Publishers Seek Change in Search Result Content
explosivejared writes "The Washington Post is running a story on the fight between publishers and search engines over just what exactly is allowed to be shown by search results. From the article: 'The desire for greater control over how search engines index and display Web sites is driving an effort launched yesterday by leading news organizations and other publishers to revise a 13-year-old technology for restricting access. Currently, Google, Yahoo and other top search companies voluntarily respect a Web site's wishes as declared in a text file known as robots.txt, which a search engine's indexing software, called a crawler, knows to look for on a site ... [new] proposed extensions, known as Automated Content Access Protocol, partly grew out of those disputes. Leading the ACAP effort were groups representing publishers of newspapers, magazines, online databases, books and journals. The AP is one of dozens of organizations that have joined ACAP."
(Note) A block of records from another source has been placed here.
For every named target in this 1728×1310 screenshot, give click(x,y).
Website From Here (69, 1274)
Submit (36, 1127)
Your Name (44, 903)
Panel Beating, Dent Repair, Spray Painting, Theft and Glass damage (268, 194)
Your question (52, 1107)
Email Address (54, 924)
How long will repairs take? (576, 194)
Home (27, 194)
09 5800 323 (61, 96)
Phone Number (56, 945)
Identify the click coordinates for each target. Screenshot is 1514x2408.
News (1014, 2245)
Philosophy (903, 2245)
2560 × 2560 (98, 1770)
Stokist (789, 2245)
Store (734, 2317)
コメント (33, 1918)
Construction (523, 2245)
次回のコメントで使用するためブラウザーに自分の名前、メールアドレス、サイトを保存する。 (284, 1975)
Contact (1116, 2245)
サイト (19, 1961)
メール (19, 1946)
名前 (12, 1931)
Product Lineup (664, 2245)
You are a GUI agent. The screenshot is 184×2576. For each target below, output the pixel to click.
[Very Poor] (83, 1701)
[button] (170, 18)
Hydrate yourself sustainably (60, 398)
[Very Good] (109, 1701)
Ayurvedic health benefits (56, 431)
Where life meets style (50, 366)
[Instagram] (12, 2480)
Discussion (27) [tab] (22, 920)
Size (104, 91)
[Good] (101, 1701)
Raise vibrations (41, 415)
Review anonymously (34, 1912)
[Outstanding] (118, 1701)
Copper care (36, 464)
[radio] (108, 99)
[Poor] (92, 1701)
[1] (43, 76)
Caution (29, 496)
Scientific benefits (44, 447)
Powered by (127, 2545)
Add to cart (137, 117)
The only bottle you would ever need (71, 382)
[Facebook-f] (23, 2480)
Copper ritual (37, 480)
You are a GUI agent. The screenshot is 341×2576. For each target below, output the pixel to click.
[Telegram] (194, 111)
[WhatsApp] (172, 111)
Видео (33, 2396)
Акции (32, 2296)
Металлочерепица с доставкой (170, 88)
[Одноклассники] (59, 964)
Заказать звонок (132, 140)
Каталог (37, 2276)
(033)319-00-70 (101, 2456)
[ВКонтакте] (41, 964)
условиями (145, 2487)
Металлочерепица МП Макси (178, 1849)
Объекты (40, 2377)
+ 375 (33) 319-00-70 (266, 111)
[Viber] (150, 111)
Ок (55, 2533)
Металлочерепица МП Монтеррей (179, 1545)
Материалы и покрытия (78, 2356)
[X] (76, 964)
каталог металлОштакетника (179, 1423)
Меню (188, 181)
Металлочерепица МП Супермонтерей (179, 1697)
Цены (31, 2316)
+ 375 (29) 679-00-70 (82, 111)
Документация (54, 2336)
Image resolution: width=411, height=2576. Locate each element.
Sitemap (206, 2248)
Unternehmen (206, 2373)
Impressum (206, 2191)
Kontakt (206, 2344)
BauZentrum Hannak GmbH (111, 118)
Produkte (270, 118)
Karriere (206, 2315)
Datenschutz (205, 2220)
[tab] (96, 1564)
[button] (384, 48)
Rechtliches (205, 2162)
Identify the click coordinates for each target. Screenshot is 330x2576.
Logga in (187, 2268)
http://www.the-acap.org/project-documents.php
At first glance it appears to be a set of extensions to robots.txt that allow newspapers to specify things like:
This article will disappear from our site in N days, so it better disappear from search engines at the same time
Don't frame this article
Don't extract images or thumbnails from this article
If you show a cached copy of this article, it better include the original ads
etc.
Note that robots.txt, favicon.ico and /w3c/p3p have been raised as issues for the W3C Technical Architecture Group:
http://www.w3.org/2001/tag/group/track/issues/36
See Tim B-L's original mail here:
http://lists.w3.org/Archives/Public/www-tag/2003Feb/0093
One can only hope that any new efforts keep this issue in mind (hint: stop polluting *everyone's* namespace!).